DADOS DE ENTRADA
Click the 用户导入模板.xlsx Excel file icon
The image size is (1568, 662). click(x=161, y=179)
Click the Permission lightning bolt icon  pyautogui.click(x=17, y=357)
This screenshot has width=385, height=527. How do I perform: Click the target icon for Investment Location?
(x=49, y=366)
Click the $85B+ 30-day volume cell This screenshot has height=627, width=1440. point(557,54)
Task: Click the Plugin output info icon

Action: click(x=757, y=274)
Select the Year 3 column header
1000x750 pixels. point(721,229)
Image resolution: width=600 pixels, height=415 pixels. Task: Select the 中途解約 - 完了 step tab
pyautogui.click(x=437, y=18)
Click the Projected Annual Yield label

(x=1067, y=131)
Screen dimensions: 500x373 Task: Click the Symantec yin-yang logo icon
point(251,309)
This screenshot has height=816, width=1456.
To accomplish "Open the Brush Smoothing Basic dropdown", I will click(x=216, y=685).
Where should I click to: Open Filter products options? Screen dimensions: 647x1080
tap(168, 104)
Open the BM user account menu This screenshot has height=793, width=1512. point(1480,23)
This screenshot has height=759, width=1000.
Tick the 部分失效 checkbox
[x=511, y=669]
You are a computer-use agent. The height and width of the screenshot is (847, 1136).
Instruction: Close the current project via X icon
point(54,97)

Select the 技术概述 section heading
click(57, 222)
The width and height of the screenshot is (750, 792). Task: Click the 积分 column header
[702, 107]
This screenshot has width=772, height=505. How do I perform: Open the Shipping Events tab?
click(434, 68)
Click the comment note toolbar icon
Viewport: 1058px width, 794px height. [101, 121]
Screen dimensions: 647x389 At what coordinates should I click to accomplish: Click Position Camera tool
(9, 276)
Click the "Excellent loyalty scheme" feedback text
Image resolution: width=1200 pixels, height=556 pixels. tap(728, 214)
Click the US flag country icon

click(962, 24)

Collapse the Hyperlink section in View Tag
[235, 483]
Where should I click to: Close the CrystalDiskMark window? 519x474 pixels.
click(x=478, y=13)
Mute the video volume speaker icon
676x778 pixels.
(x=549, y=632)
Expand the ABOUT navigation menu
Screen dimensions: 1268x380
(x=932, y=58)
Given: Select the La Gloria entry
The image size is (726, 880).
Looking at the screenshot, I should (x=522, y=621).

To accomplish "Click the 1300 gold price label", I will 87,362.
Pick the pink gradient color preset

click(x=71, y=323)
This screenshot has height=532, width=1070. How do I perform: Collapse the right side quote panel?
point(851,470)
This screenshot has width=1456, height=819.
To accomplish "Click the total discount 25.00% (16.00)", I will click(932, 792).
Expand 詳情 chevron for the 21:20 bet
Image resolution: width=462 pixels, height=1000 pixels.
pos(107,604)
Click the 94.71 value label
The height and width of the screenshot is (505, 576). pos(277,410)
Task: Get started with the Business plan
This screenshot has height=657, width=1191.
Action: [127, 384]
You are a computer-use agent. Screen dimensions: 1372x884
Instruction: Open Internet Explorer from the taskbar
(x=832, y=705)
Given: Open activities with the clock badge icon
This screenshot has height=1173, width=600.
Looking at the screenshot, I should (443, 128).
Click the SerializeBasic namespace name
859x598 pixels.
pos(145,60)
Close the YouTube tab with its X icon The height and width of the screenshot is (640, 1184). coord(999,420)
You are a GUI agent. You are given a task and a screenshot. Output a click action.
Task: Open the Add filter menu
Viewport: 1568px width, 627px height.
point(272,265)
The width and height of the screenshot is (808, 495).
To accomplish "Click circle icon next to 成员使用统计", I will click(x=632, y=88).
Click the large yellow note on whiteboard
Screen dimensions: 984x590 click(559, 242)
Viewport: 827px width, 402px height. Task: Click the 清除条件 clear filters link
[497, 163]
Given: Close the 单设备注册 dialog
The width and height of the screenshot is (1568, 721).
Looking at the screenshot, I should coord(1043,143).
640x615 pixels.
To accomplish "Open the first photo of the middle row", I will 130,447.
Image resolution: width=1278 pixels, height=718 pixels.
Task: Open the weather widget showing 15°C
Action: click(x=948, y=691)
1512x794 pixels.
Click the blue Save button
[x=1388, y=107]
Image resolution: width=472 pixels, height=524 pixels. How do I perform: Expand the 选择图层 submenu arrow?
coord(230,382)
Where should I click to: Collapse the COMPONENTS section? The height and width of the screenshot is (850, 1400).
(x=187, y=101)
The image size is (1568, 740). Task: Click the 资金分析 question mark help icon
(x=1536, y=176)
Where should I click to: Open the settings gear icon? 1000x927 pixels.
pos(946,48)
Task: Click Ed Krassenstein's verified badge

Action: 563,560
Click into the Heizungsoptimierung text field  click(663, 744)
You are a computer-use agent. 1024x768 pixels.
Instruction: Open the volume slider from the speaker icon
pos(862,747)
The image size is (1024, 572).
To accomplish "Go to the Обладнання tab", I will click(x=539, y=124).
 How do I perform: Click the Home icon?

TAREFA
Apresente cada linha dos itens acima como uma string de uma lista JSON, sem incluir as linhas em branco.

RESPOSTA
[
  "Click the 用户导入模板.xlsx Excel file icon",
  "The image size is (1568, 662). click(x=161, y=179)",
  "Click the Permission lightning bolt icon  pyautogui.click(x=17, y=357)",
  "This screenshot has width=385, height=527. How do I perform: Click the target icon for Investment Location?",
  "(x=49, y=366)",
  "Click the $85B+ 30-day volume cell This screenshot has height=627, width=1440. point(557,54)",
  "Task: Click the Plugin output info icon",
  "Action: click(x=757, y=274)",
  "Select the Year 3 column header",
  "1000x750 pixels. point(721,229)",
  "Image resolution: width=600 pixels, height=415 pixels. Task: Select the 中途解約 - 完了 step tab",
  "pyautogui.click(x=437, y=18)",
  "Click the Projected Annual Yield label",
  "(x=1067, y=131)",
  "Screen dimensions: 500x373 Task: Click the Symantec yin-yang logo icon",
  "point(251,309)",
  "This screenshot has height=816, width=1456.",
  "To accomplish \"Open the Brush Smoothing Basic dropdown\", I will click(x=216, y=685).",
  "Where should I click to: Open Filter products options? Screen dimensions: 647x1080",
  "tap(168, 104)",
  "Open the BM user account menu This screenshot has height=793, width=1512. point(1480,23)",
  "This screenshot has height=759, width=1000.",
  "Tick the 部分失效 checkbox",
  "[x=511, y=669]",
  "You are a computer-use agent. The height and width of the screenshot is (847, 1136).",
  "Instruction: Close the current project via X icon",
  "point(54,97)",
  "Select the 技术概述 section heading",
  "click(57, 222)",
  "The width and height of the screenshot is (750, 792). Task: Click the 积分 column header",
  "[702, 107]",
  "This screenshot has width=772, height=505. How do I perform: Open the Shipping Events tab?",
  "click(434, 68)",
  "Click the comment note toolbar icon",
  "Viewport: 1058px width, 794px height. [101, 121]",
  "Screen dimensions: 647x389 At what coordinates should I click to accomplish: Click Position Camera tool",
  "(9, 276)",
  "Click the \"Excellent loyalty scheme\" feedback text",
  "Image resolution: width=1200 pixels, height=556 pixels. tap(728, 214)",
  "Click the US flag country icon",
  "click(962, 24)",
  "Collapse the Hyperlink section in View Tag",
  "[235, 483]",
  "Where should I click to: Close the CrystalDiskMark window? 519x474 pixels.",
  "click(x=478, y=13)",
  "Mute the video volume speaker icon",
  "676x778 pixels.",
  "(x=549, y=632)",
  "Expand the ABOUT navigation menu",
  "Screen dimensions: 1268x380",
  "(x=932, y=58)",
  "Given: Select the La Gloria entry",
  "The image size is (726, 880).",
  "Looking at the screenshot, I should (x=522, y=621).",
  "To accomplish \"Click the 1300 gold price label\", I will 87,362.",
  "Pick the pink gradient color preset",
  "click(x=71, y=323)",
  "This screenshot has height=532, width=1070. How do I perform: Collapse the right side quote panel?",
  "point(851,470)",
  "This screenshot has width=1456, height=819.",
  "To accomplish \"Click the total discount 25.00% (16.00)\", I will click(932, 792).",
  "Expand 詳情 chevron for the 21:20 bet",
  "Image resolution: width=462 pixels, height=1000 pixels.",
  "pos(107,604)",
  "Click the 94.71 value label",
  "The height and width of the screenshot is (505, 576). pos(277,410)",
  "Task: Get started with the Business plan",
  "This screenshot has height=657, width=1191.",
  "Action: [127, 384]",
  "You are a computer-use agent. Screen dimensions: 1372x884",
  "Instruction: Open Internet Explorer from the taskbar",
  "(x=832, y=705)",
  "Given: Open activities with the clock badge icon",
  "This screenshot has height=1173, width=600.",
  "Looking at the screenshot, I should (443, 128).",
  "Click the SerializeBasic namespace name",
  "859x598 pixels.",
  "pos(145,60)",
  "Close the YouTube tab with its X icon The height and width of the screenshot is (640, 1184). coord(999,420)",
  "You are a GUI agent. You are given a task and a screenshot. Output a click action.",
  "Task: Open the Add filter menu",
  "Viewport: 1568px width, 627px height.",
  "point(272,265)",
  "The width and height of the screenshot is (808, 495).",
  "To accomplish \"Click circle icon next to 成员使用统计\", I will click(x=632, y=88).",
  "Click the large yellow note on whiteboard",
  "Screen dimensions: 984x590 click(559, 242)",
  "Viewport: 827px width, 402px height. Task: Click the 清除条件 clear filters link",
  "[497, 163]",
  "Given: Close the 单设备注册 dialog",
  "The width and height of the screenshot is (1568, 721).",
  "Looking at the screenshot, I should coord(1043,143).",
  "640x615 pixels.",
  "To accomplish \"Open the first photo of the middle row\", I will 130,447.",
  "Image resolution: width=1278 pixels, height=718 pixels.",
  "Task: Open the weather widget showing 15°C",
  "Action: click(x=948, y=691)",
  "1512x794 pixels.",
  "Click the blue Save button",
  "[x=1388, y=107]",
  "Image resolution: width=472 pixels, height=524 pixels. How do I perform: Expand the 选择图层 submenu arrow?",
  "coord(230,382)",
  "Where should I click to: Collapse the COMPONENTS section? The height and width of the screenshot is (850, 1400).",
  "(x=187, y=101)",
  "The image size is (1568, 740). Task: Click the 资金分析 question mark help icon",
  "(x=1536, y=176)",
  "Where should I click to: Open the settings gear icon? 1000x927 pixels.",
  "pos(946,48)",
  "Task: Click Ed Krassenstein's verified badge",
  "Action: 563,560",
  "Click into the Heizungsoptimierung text field  click(663, 744)",
  "You are a computer-use agent. 1024x768 pixels.",
  "Instruction: Open the volume slider from the speaker icon",
  "pos(862,747)",
  "The image size is (1024, 572).",
  "To accomplish \"Go to the Обладнання tab\", I will click(x=539, y=124).",
  " How do I perform: Click the Home icon?"
]